An adjunct test to help tailor treatments
The random urine test panel can also be used as an adjunct diagnostic test in scenarios where acute and baseline serum tryptase measurements cannot be readily attained.
“It still allows providers to measure potential mast cell mediator products without having to do an invasive blood draw,” says Dayne Voelker, M.D., an allergist-immunologist, who specializes in mast cell diseases at Mayo. “So it offers these other biomarkers and also helps with potential individualized treatment recommendations based off of test results. With a challenging disease state to diagnose, such as mass activation syndrome, these urine mast cell mediators can help provide a bridge to potentially help better diagnose patients with the disease.”
If one of these mast cell mediators is elevated in a urine sample, there are targeted therapies such as antihistamines or different leukotriene antagonists or prostaglandin inhibitors that can specifically target one of these elevated mediators. Because MCAS has many symptoms and presentations that involve different organ systems, it’s important that treatment be individualized for each patient. Dr. Voelker continues, “These mediators have been shown to be elevated not only in mass cell activation but in other conditions like nasal polyposis, and in patients with chronic hives. So, if one of those products is high, we can do tailored therapy and then provide more individualized treatment for these patients as well.”
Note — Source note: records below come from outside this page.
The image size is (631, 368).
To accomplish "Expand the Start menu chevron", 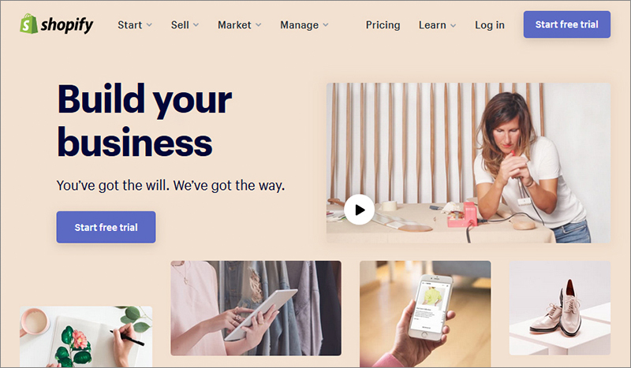I will tap(149, 25).
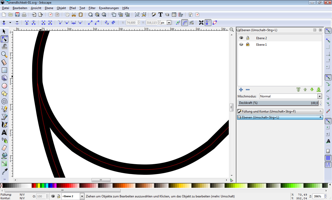Image resolution: width=332 pixels, height=200 pixels.
Task: Open the Pfad menu
Action: coord(72,8)
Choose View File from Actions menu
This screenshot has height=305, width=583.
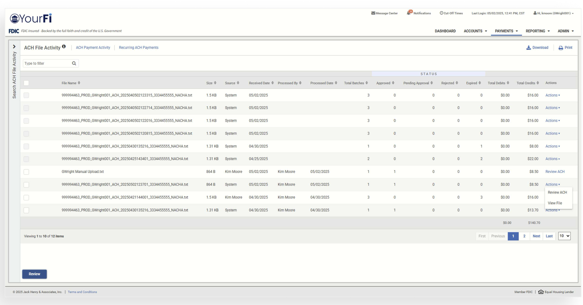tap(555, 203)
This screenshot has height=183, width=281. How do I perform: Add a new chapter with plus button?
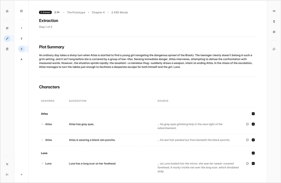(x=22, y=175)
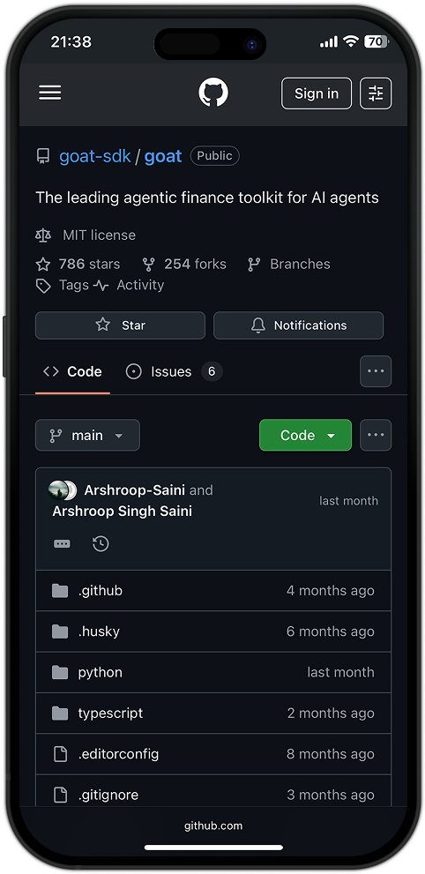The width and height of the screenshot is (425, 874).
Task: Open the goat-sdk organization link
Action: pos(95,156)
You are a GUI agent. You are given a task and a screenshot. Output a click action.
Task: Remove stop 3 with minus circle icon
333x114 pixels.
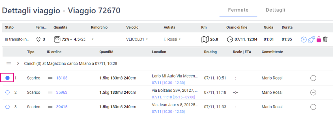tap(313, 107)
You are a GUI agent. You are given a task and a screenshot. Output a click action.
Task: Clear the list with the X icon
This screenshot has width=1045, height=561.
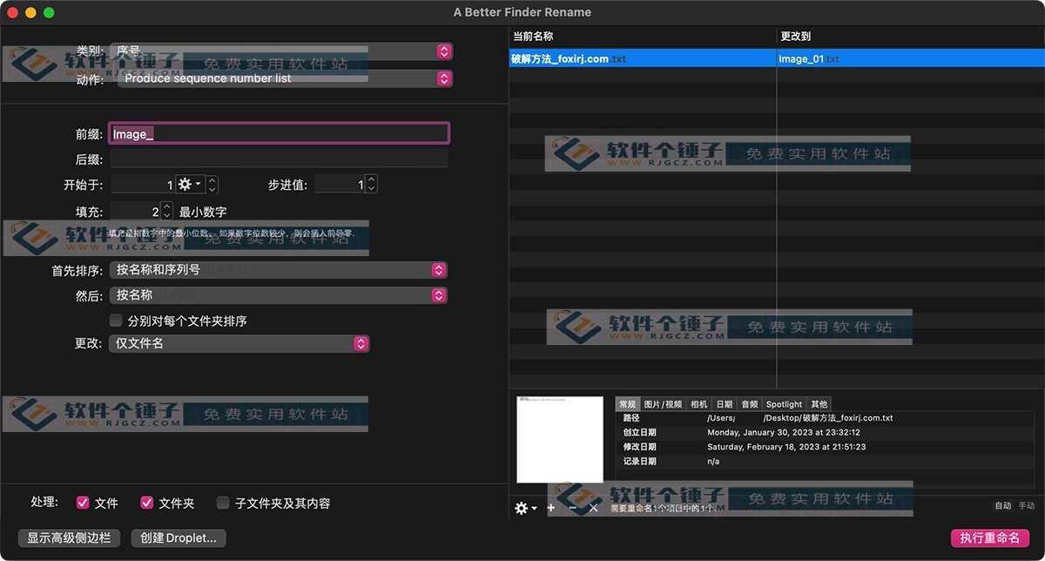click(x=594, y=508)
A feedback loop between lab and clinic
The random urine-based mast cell mediator tests, for which Dr. Vanderboom is a specialist, are run in Mayo’s Clinical Mass Spectrometry Laboratory. Another reason this panel is a much-needed diagnostic tool is that traditional tryptase testing can have limitations.
“Harmonizing test results across labs is difficult for any analyte really, but proteins like tryptase can be especially tricky,” says Dr. Vanderboom. “In addition, approximately 5% of the population carries extra copies of alpha-tryptase, resulting in a benign condition known as hereditary alpha-tryptasemia. These patients have elevated baseline levels of tryptase, which can complicate the interpretation of this test.”
Another challenge is that allergists often do not have the expertise to facilitate a diagnostic workup of patients with symptoms not readily explainable by a mast cell activation process. But Mayo Clinic is well-equipped to offer this random urine test panel and to diagnose the syndrome.
“I think Mayo as an institution has done a lot of the clinical studies that demonstrate the utility of this panel, and that feedback has come to us as a lab,” says Dr. Vanderboom. “We've incorporated as much of that information as we can to improve the tests, for example.”
Dr. Voelker adds his perspective: “We have experts in the field of mast cell disorders, including mast cell activation syndrome as well as mastocytosis. So I think our clinical experience, along with the laboratory capabilities, uniquely sets us up as one of the few centers in the country to readily diagnose mast cell activation syndrome and to provide optimal treatment for these patients.”